Top of AVAILABLE RECORDS
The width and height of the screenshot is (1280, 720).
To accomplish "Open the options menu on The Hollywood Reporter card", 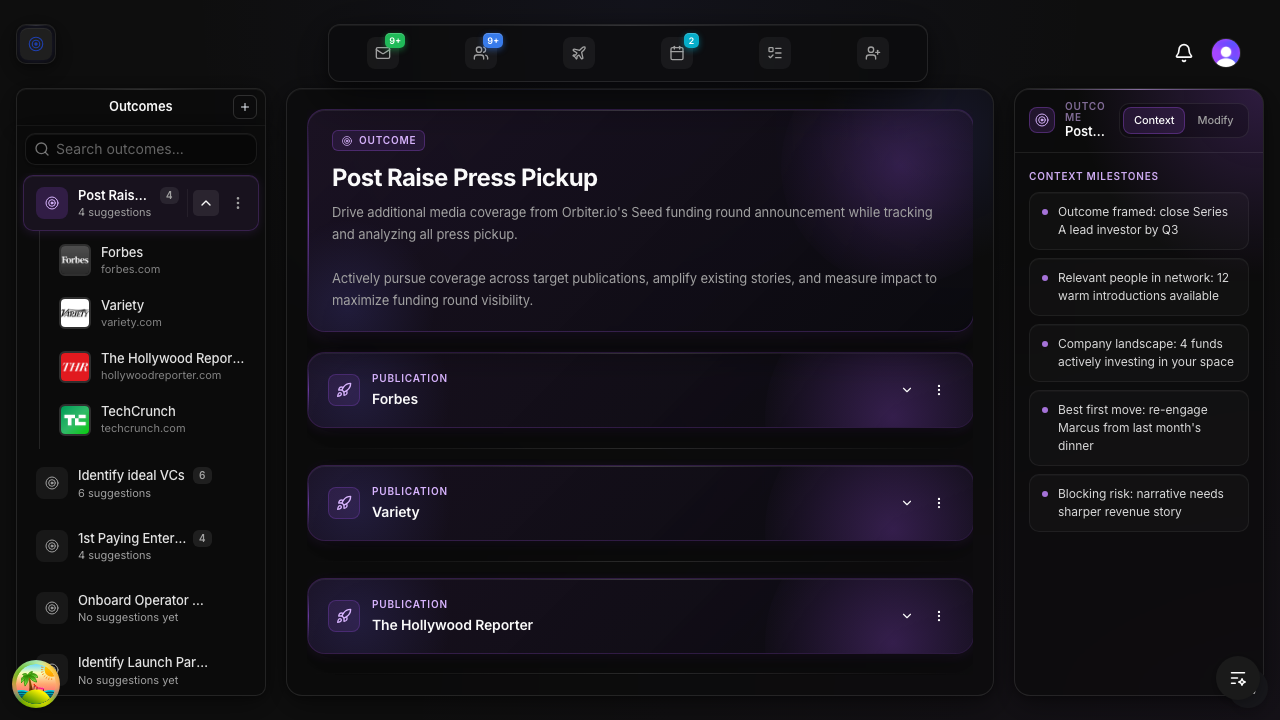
Bottom of AVAILABLE RECORDS
Top of AVAILABLE RECORDS
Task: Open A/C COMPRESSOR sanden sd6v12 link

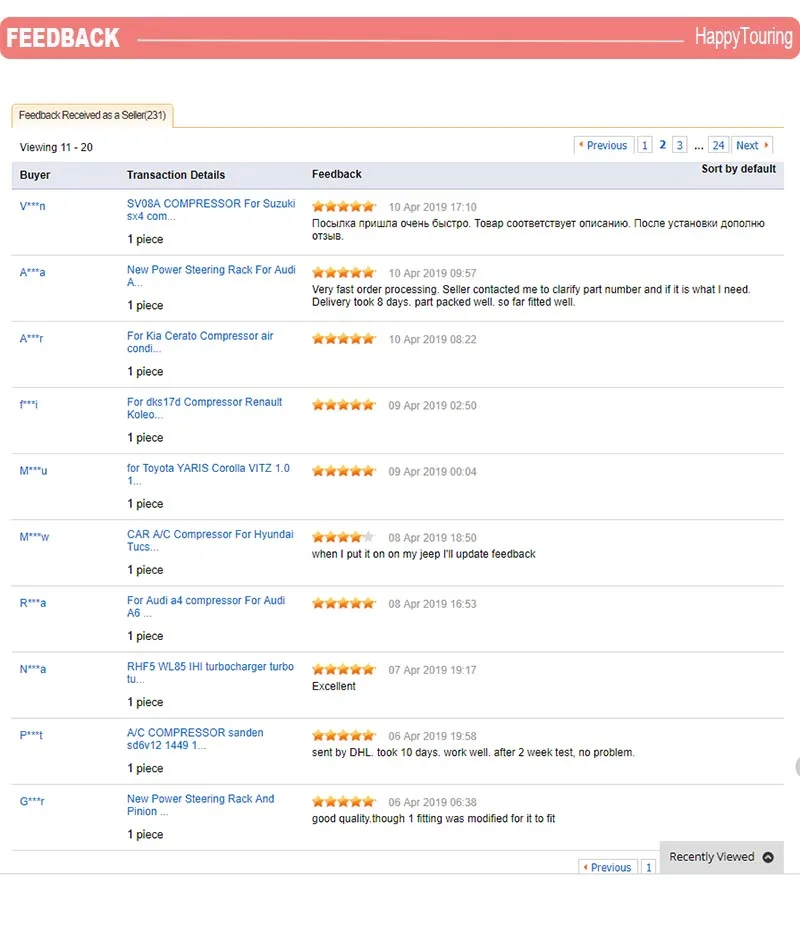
Bottom of AVAILABLE RECORDS
Top of AVAILABLE RECORDS
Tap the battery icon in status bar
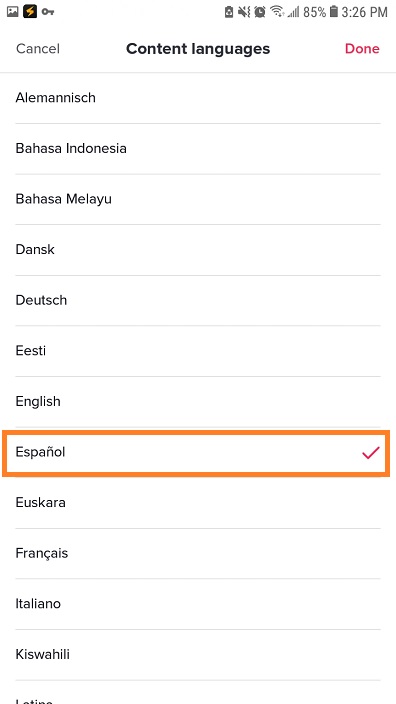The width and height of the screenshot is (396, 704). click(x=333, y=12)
Bottom of AVAILABLE RECORDS
> _TASK BRIEF_
Using the data above, transcribe exactly the lines between those containing "The width and height of the screenshot is (1280, 720)." and "the options menu", inclusive, and leave every picture behind.

> _ANSWER SPACE_
The width and height of the screenshot is (1280, 720).
To accomplish "Open the options menu on The Hollywood Reporter card", 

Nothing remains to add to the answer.